→ **WHAT IS EXPECTED**: In the forum thread on healthcare below, SilverMaple objects to people who say that anyone wanting healthcare should get a better job. Please explain in one to three sentences why the post says that answer no longer holds.

[[ SOURCE DOCUMENT open ]]

It is very complex issue, definitely. From what I gather, a lot of the voters are against universal healthcare as well. I am not sure how you guys can fix it.


----------



## SilverMaple

We also have the people who are totally fine with some not being able to access healthcare. "If people want to not take care of themselves, then they can pay for their own care. I shouldn't have to pay for medical care for someone who is obese, smokes, or was stupid enough to pull out ahead of a truck and get hit." Any arguments that people can get sick or injured without 'fault' is brushed off as 'well, they must have done SOMETHING to cause it, or it's God's will. Or "if they want healthcare, they need to get a better job so they can afford it. I'm not paying for medical care for someone who is too lazy to work/doesn't have enough work ethic to get a better job or work a second job/etc." But you can't reason with them that things have changed, and it's not like it used to be where most jobs could support a family of four and also included benefits. 

It's infuriating. Even worse when it's spouted by someone chainsmoking cigarettes and then chastizing a 33 y.o. mom with two kids for not being able to afford her breast cancer treatment....


----------



## Horsef

egrogan said:


> Sadly, about half the population have been trying to have a long, hard look at the situation for decades, and the other half thinks we are the best for a reason.

[[ SOURCE DOCUMENT closed ]]
[[ RAW DATA open ]]

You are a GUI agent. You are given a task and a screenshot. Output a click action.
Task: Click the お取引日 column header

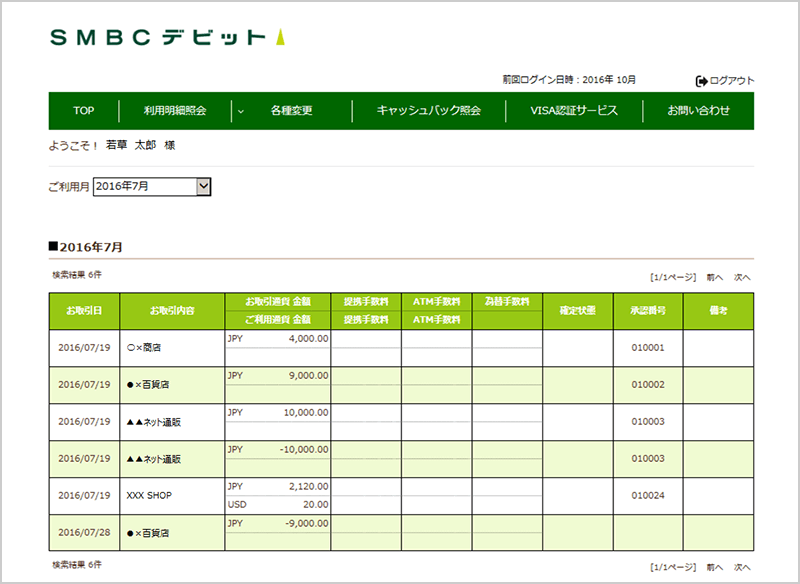tap(84, 310)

[[ RAW DATA closed ]]

→ **EXERCISE RESULT**: According to SilverMaple, things have changed since the past, when most jobs could support a family of four and also included benefits. That is no longer the case, so telling people to get a better job ignores how work has changed.